When you hear praise for expositional preaching, you won’t be amiss in assuming the speaker is one of the worst-of-the-worst control-hungry evangelical culture warriors. As it is, the Calvinist hardliners who now infest the SBC used biblical literalism as their route to winning the denomination’s last schism, the Conservative Resurgence of the 1980s-1990s.
If evangelicals aren’t already doing this stuff, they cannot be compelled to start
The basic obstacle that Juan Sanchez and Ed Litton alike face is simple: evangelical leaders don’t actually have the coercive power to force their flocks to do anything they’re demanding. Once upon a time, pastors had a lot more power over their congregations. That power has faded, especially over the past ten years.

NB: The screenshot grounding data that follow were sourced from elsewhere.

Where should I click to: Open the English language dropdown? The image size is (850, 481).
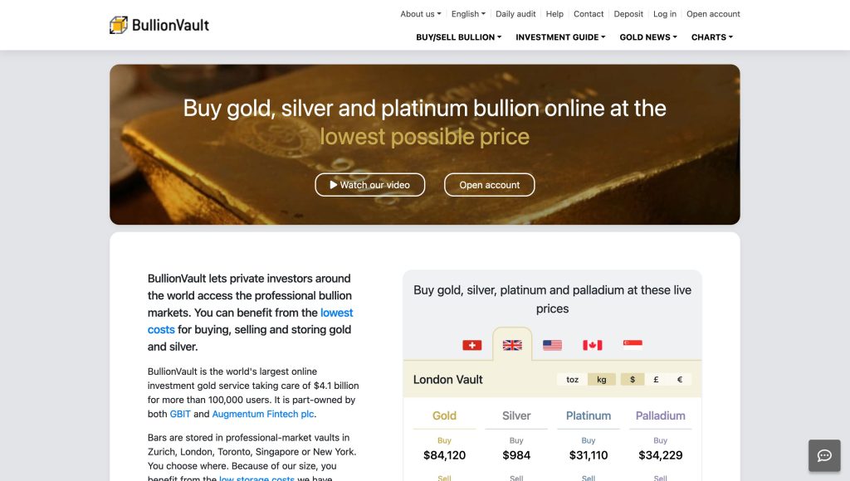click(468, 14)
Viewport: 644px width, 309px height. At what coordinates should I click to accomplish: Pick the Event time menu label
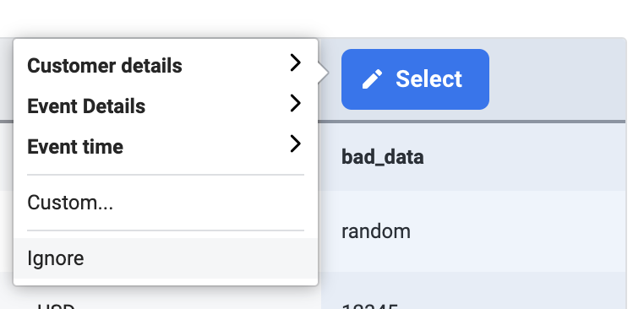coord(75,147)
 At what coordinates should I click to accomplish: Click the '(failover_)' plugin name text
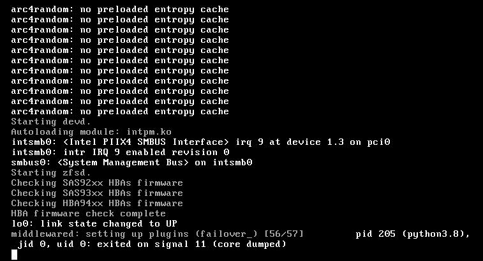[x=227, y=234]
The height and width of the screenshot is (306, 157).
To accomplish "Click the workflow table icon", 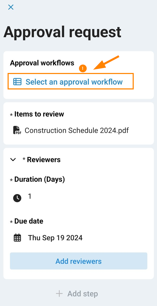I will tap(17, 82).
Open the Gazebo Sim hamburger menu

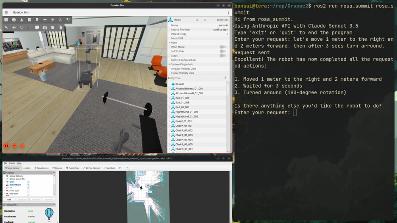click(6, 12)
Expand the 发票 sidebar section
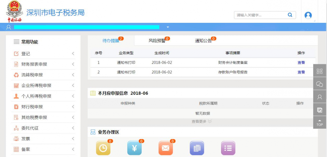The width and height of the screenshot is (327, 157). point(43,139)
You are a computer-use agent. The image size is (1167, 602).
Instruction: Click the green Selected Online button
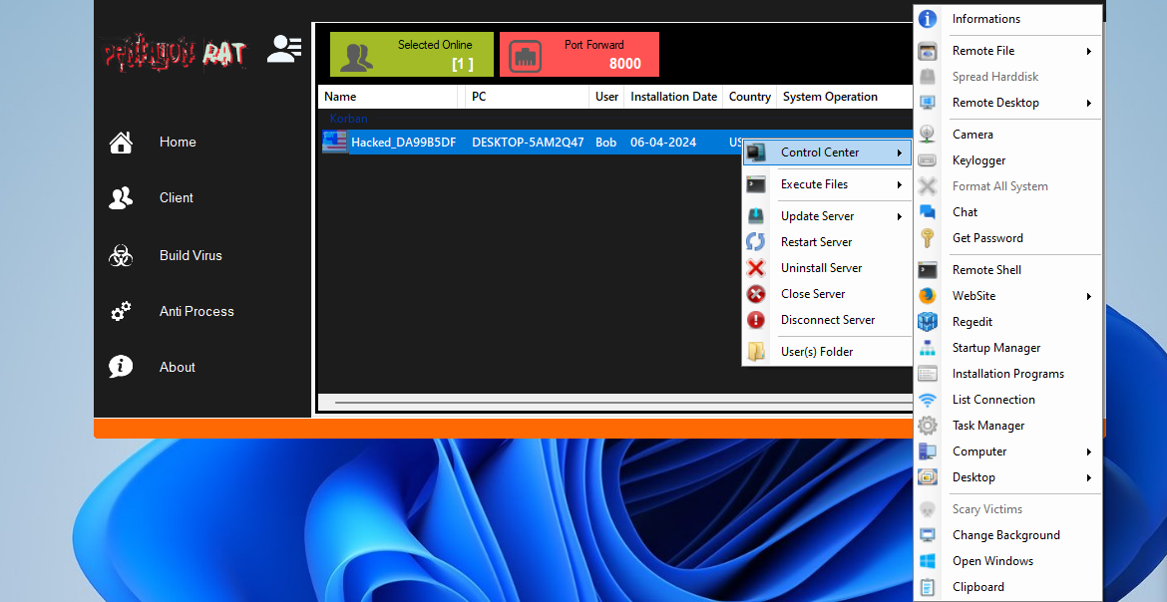click(x=411, y=55)
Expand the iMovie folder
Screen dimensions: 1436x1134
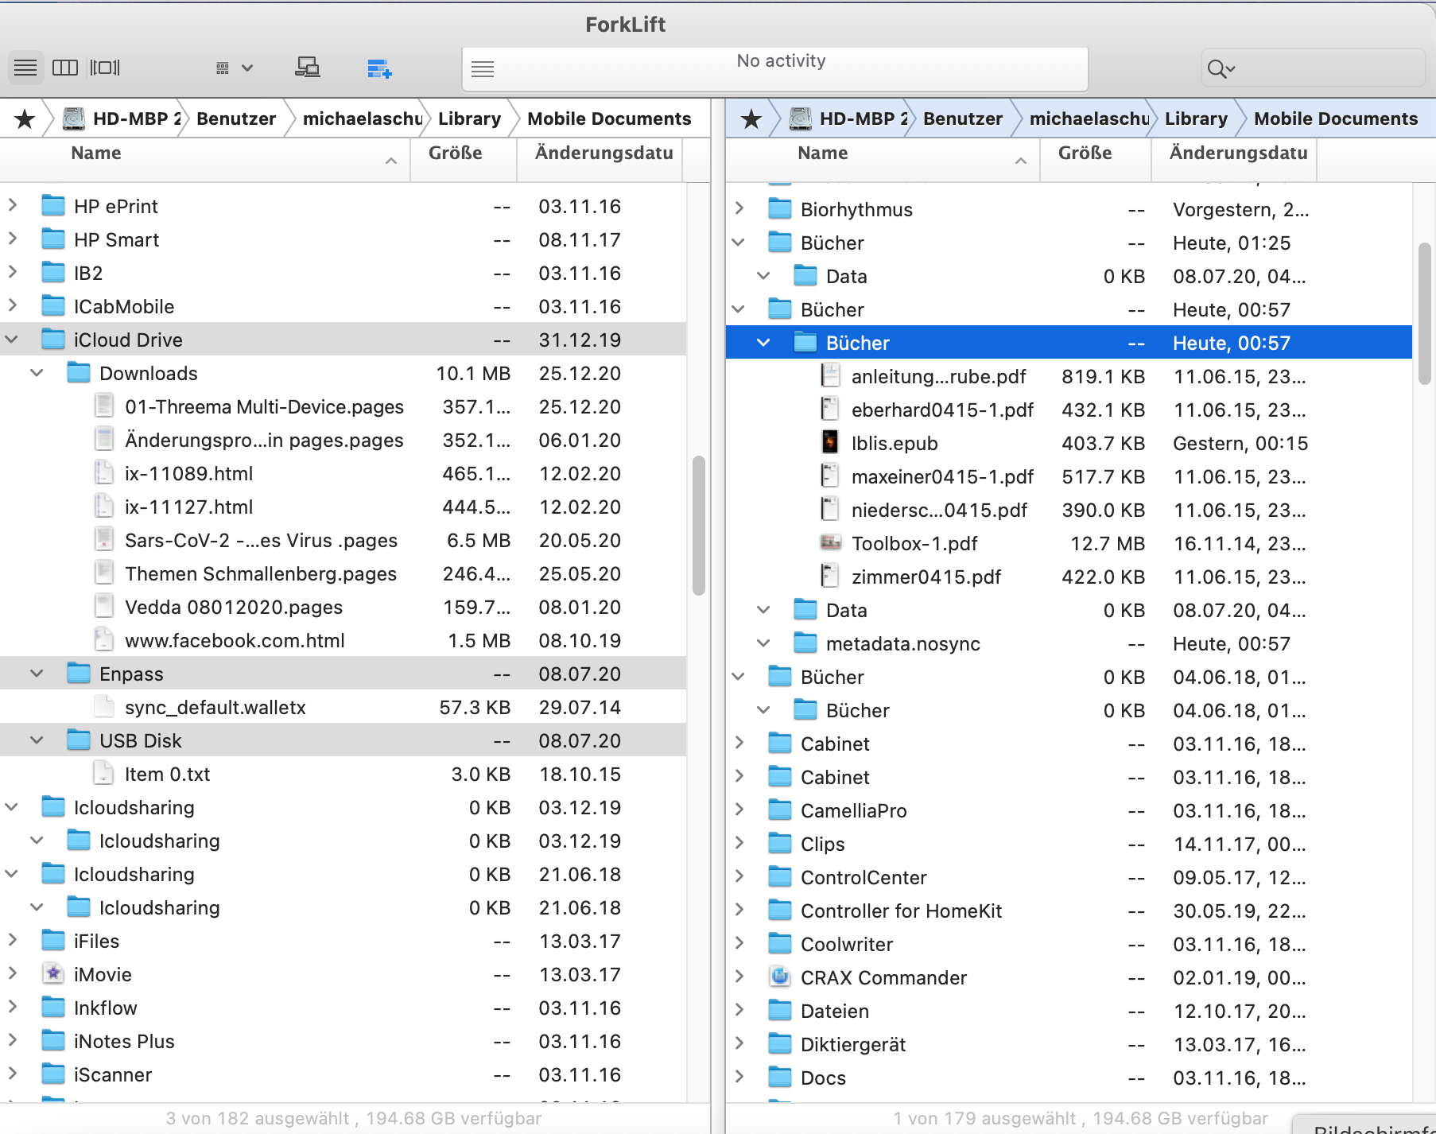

Ed Litton’s demand that evangelicals start feeling compassion comes many years too late for the denomination’s members. Their leaders have spent the past forty years dehumanizing their enemies and nakedly grabbing for political power over the heathens surrounding them. When their failed power-grabs have gotten them too frustrated, they have petulantly withdrawn to private communities (which themselves are rife with abuse and failure).

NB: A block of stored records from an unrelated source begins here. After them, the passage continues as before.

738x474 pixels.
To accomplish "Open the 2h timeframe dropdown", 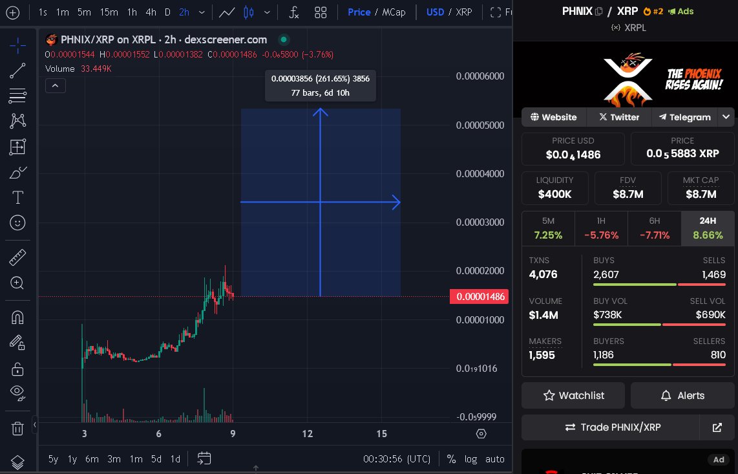I will 200,12.
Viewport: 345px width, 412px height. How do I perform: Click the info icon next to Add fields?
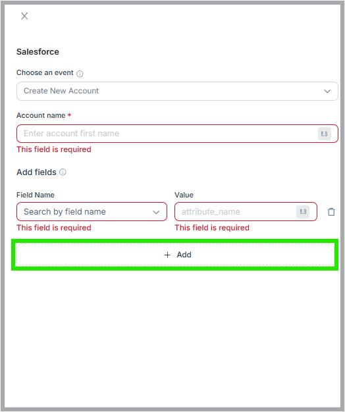(63, 172)
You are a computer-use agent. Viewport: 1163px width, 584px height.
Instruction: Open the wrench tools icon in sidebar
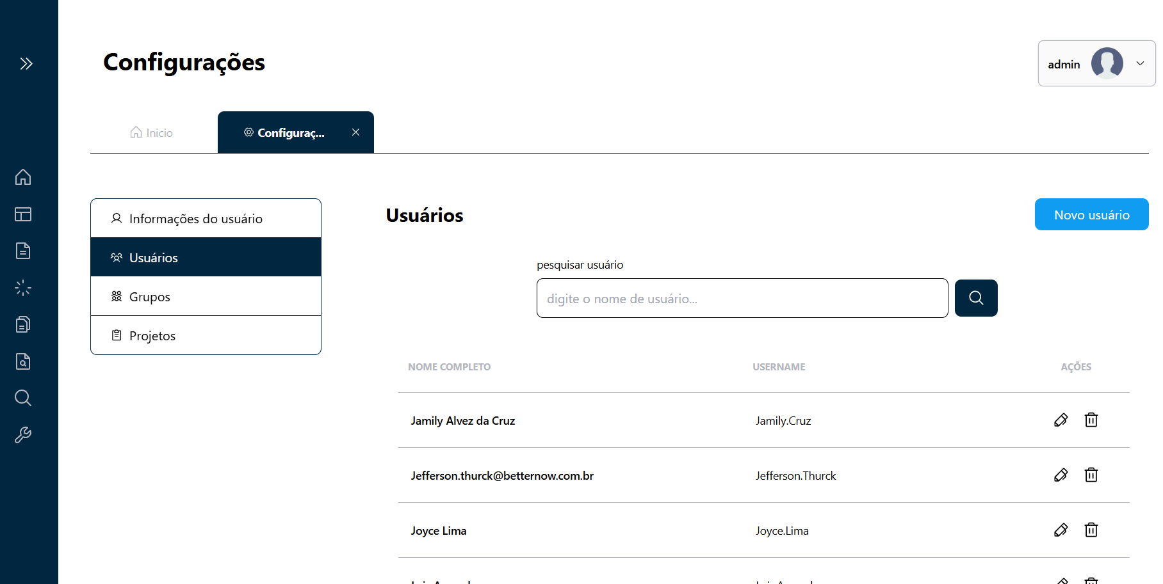[23, 435]

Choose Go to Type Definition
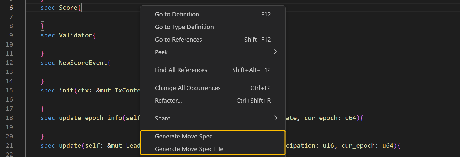(184, 27)
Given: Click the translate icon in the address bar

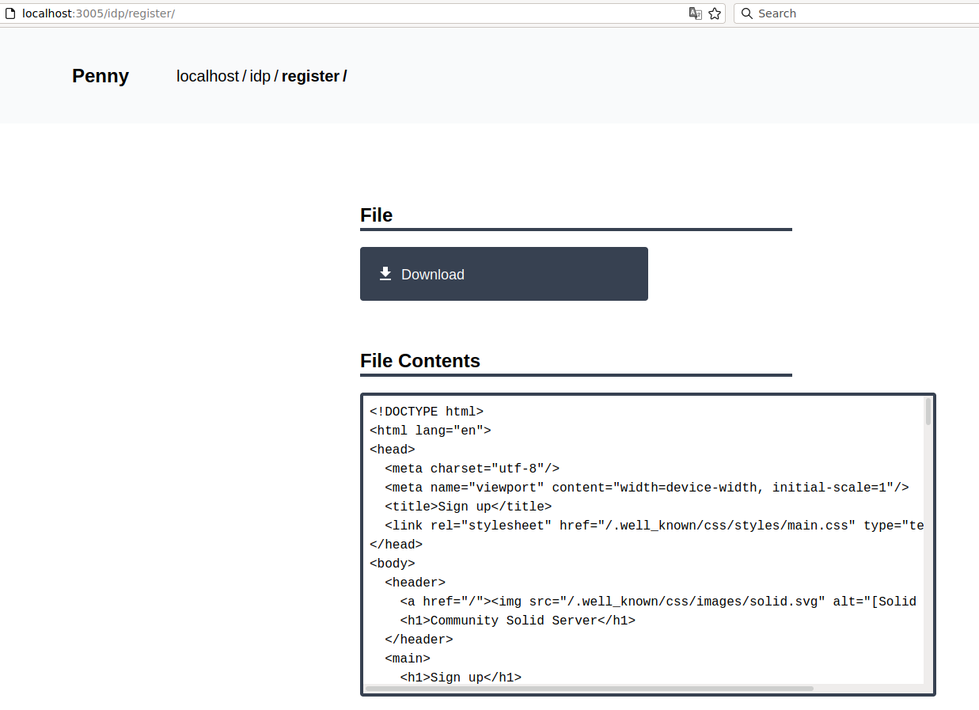Looking at the screenshot, I should pos(693,13).
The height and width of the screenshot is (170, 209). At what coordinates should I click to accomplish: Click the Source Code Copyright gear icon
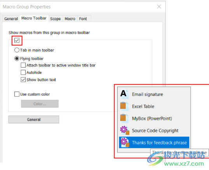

The only way evangelicals could actually begin to regrow their sense of compassion would be to exit the culture wars and renounce their political ambitions. And not even the Pretend Progressives are advocating for either idea.

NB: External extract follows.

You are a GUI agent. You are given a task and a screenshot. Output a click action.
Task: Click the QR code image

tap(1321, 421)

Juan Sanchez has a lot better chance of pushing more evangelicals into discipleship and getting more pastors to lean harder on literalism. Both of these will inevitably result in more abuse, because that sort of power draws authoritarian predators like rotting meat draws flies. Neither, however, will result in evangelicals becoming more compassionate and unified, nor in shining up their tarnished Jesus Auras at last. If evangelicals could do any of that, rules and strict discipling would not be the reasons why.
The ultimate takeaways: serious faction warfare heats up further while top leaders fight for the dregs remaining
With all of this said, I can easily see why the Old Guard isn’t just flipping double birds at the SBC and flouncing off to form their own new ultra-authoritarian evangelical denomination.
Despite its solid decline, the SBC itself remains a huge moneymaker. The CP might be declining a bit too, but it still rakes in hundreds of millions of dollars a year. Overall giving, called “undesignated receipts,” still stands at over 11 billion dollars annually.
Say what you want about the SBC’s leadership, but they do not willingly walk away from any money on the table.
Overall, the 2022 Annual Report looks like a hard-fought tug of war between their two factions. The only folks guaranteed to lose this fight are the tiny number of actual progress-craving evangelicals like Dwight McKissic, a Black pastor who presented this motion:
To Request The Southern Baptist Theological Seminary Study Removal of Any Name Connected to Chattel Slavery.
“That in keeping with the 1995 Resolution on Racial Reconciliation, Article XV of The Baptist Faith & Message 2000 and the Scripture’s clear teaching on the sin of racism, it be requested that the trustees of Southern Seminary study the feasibility of removing any name associated with the seminary, including buildings, academic programs, endowed chairs or scholarships, of individuals who participated in the American system of chattel slavery.”Page 59, #37, 2022 Annual Report
Though the motion itself might actually succeed, actual progress is the one thing that neither faction cares about right now.